--- START OF Page excerpt ---

Web Servers & Reverse Proxies

Tuning & Troubleshooting

18 min Lesson 9 of 28

Tuning & Troubleshooting

A correctly installed Nginx serves requests. A correctly tuned Nginx serves ten times as many without breaking a sweat — and when something does go wrong, its logs tell you exactly why within seconds. This lesson covers three interlocking topics that every production engineer must own: worker process and connection limits, file descriptor headroom, and systematic log analysis.

Worker Processes and Worker Connections

Nginx uses a master + worker architecture. The master process owns the listening sockets and reloads config; worker processes do the actual I/O — reading requests, calling upstreams, sending responses. Workers are single-threaded and event-driven, so they can juggle thousands of simultaneous connections each, without threads or locks.

--- END OF Page excerpt ---
--- START OF Data shown ---

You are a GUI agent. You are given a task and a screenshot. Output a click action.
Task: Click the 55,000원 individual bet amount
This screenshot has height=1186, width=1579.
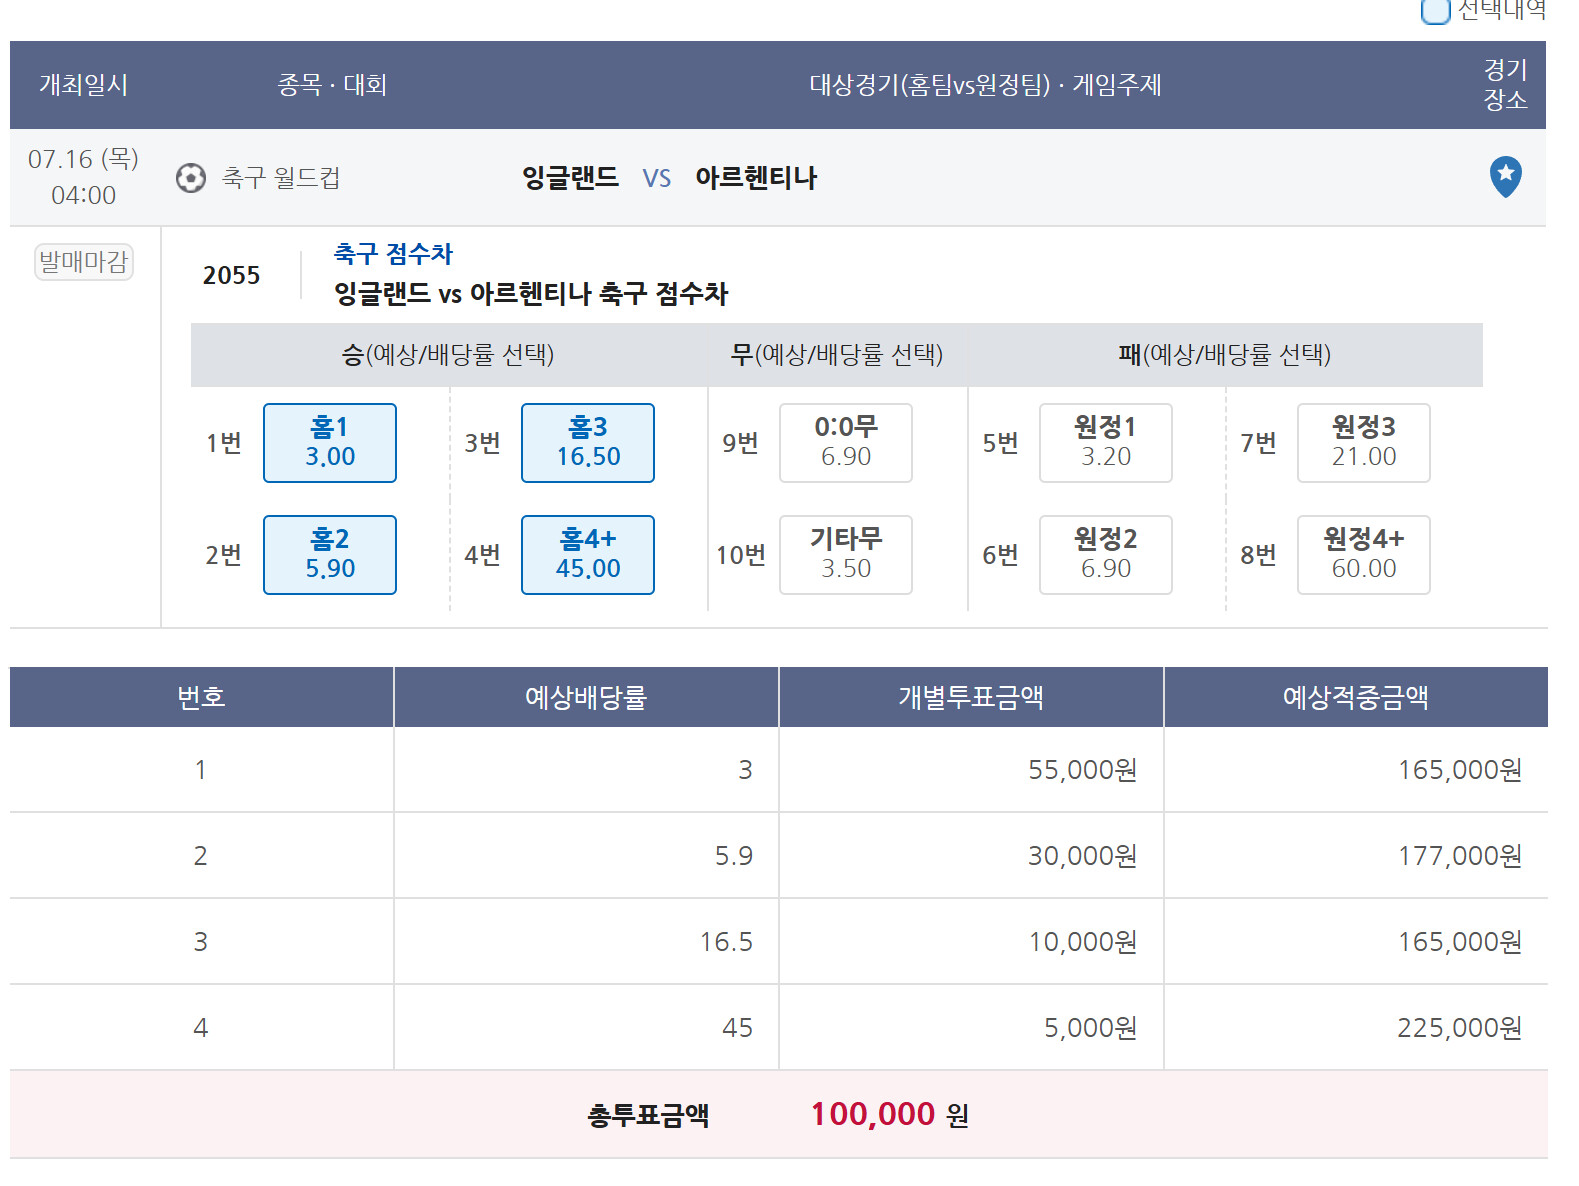click(x=1083, y=770)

--- END OF Data shown ---

• **Things to do**:
A – Name the three topics that the Nginx tuning lesson says every production engineer must own.
B – Continue the Nginx tuning lesson from the point where it stops.

• **Responses**:
A –
1. Worker process and connection limits
2. File descriptor headroom
3. Systematic log analysis

B –
The two directives that define your server's top-end capacity live in nginx.conf at the top level and in the events block:

# /etc/nginx/nginx.conf # One worker per logical CPU core is the canonical baseline. # 'auto' lets Nginx detect the core count at startup — use it everywhere. worker_processes auto; events { # Maximum simultaneous connections per worker. # Total theoretical capacity = worker_processes * worker_connections. # On a 4-core box with worker_connections 1024: up to 4,096 connections. worker_connections 1024; # Use epoll on Linux (the kernel's scalable I/O event interface). # Nginx selects this automatically, but being explicit documents intent. use epoll; # Allow each worker to accept all pending connections in one syscall # instead of waking up one worker per connection. Reduces context switches # under bursty traffic. Enable once you see 'accept mutex' in strace output. multi_accept on; }
How large should worker_connections be? Each open connection consumes roughly one file descriptor and a small amount of memory (8–16 KB depending on buffer sizes). A safe ceiling is: worker_connections = (available_file_descriptors / worker_processes) * 0.9. On a server with 65 535 FDs and 4 workers that gives you ~14 700 per worker — far above the 1024 default. Raise it to 4096 or 8192 for traffic-heavy front-ends.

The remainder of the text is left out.